When Carrico and others from Red Gate got evicted from their first building, they went down to CRAB Park to burn a bunch of paintings (why they were doing this in the first place is a long story, she told me, related to the intricacies of the world of fine art). Looking back at a photo from that day, Carrico realized that out of the nine people in it, only three of them still live in Vancouver. The rest of them made their way to Toronto, Berlin, Montréal, New York — any place that prioritizes arts and culture more than Vancouver seems to.

“Vancouver [gets] this terrible reputation as a ‘No-Fun City.’ It's not something I agree with, but we run this risk of not having artists who want to create art, and at the same time, arts organizations who can't afford to create art or can't operate in the space that they're operating in,” Watts-Grant said. This is a phrase that came up a lot during the speeches in that July Council meeting: ‘No-Fun City.’ Carrico sees this as a self-fulfilling prophecy — people refuse to believe in the city because it’s perceived as being boring, so they leave the city and then it truly does become lifeless. “We're just not going to have a cultural ecosystem here if that happens,” she said. “I refuse to let my hometown become a post-cultural wasteland, but it really is bashing your head against a brick wall in a lot of ways.”

This growing sentiment that Vancouver doesn’t have a voice to contribute to the artistic world means creatives don’t always take it seriously as a place to grow their craft. “The Vancouver artistic community [is] sort of self-loathing,” Carrico said. “You haven't really made it until you make it somewhere else. It doesn't matter how big you are in Vancouver, because it's just Vancouver.” Artists don’t even really need to travel internationally, Watts-Grant said; many are moving to places within Canada, like Alberta and Manitoba, where the cost of living is lower and the arts scene is better supported by the government. This isn’t a good sign for the Vancouver Fringe, which relies on young, new artists who are just starting to find their way in the arts and can barely support themselves.

“The loss of venues [and] organizations bleed[s] immediately into artist experience, because if they don't have a place to work, you feel the immediate effects of artists not being able to afford to stay in the city,” said Watts-Grant. “If artists aren't able to continue to produce work here, are they losing the opportunity to train and get better? Do we lose cultural relevancy as a country?”
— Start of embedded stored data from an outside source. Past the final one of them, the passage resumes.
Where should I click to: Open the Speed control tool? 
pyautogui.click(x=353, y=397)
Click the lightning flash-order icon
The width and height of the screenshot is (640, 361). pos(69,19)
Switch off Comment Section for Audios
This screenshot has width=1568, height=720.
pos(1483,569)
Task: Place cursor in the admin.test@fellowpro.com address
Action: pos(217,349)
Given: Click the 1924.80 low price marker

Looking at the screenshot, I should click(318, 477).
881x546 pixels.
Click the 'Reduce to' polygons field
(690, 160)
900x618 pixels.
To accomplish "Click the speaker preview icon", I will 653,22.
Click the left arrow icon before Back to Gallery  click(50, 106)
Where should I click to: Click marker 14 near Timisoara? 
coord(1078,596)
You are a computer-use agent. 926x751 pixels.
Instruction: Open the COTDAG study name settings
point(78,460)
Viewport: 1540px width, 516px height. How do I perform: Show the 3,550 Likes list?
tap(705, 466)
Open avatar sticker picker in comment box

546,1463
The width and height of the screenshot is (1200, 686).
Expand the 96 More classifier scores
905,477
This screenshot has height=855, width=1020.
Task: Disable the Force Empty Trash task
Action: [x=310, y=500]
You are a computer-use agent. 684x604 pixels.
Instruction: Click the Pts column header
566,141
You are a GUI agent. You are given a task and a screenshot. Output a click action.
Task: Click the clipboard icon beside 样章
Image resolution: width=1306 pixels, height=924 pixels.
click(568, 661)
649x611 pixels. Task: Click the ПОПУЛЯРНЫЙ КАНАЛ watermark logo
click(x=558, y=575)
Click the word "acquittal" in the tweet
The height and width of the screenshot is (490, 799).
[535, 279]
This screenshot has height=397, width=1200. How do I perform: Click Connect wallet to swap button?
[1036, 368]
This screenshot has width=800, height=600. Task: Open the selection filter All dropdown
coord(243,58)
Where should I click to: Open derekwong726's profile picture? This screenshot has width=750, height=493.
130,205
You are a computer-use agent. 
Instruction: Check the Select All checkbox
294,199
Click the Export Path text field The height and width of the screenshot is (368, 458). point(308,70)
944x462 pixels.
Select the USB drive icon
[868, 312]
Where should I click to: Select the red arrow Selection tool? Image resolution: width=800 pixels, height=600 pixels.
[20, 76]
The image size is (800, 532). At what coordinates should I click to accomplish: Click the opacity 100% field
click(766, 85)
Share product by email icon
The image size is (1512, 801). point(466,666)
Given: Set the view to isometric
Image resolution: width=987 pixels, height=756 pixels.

While Vancouver may have large arenas and stadiums, these venues are inaccessible for most artists. Carrico sees this as having a particularly bad impact on youth engagement in the arts, since a musician playing a big concert at Rogers Arena doesn’t have the same relatability factor as a musician just a couple years older than them playing at a small venue. “Nothing works like that,” Carrico said. “No natural cultural growth works like that. You can't just package everything and hand it to them from this unattainable place.”

But at the end of the day, Constantine believes there will always be someone who will dedicate their life to turning a dank hole into a theatre. Art will find a way, but it’s a shame to think about how many less voices might be heard, or how much richness of the viewing or listening experience is lost, when you don’t have the proper environment for creativity to flourish to its full potential.

“We need more activity. We need more things for people to do. We need more places for people to experiment. There's no compromising on that. In my opinion, it's absolutely essential,” Carrico explained. “You can see that in any culture in the world, they have music, they have art. This is obviously something that we desperately need as human beings … It just shouldn't be an afterthought, and it feels very much like it is right now.”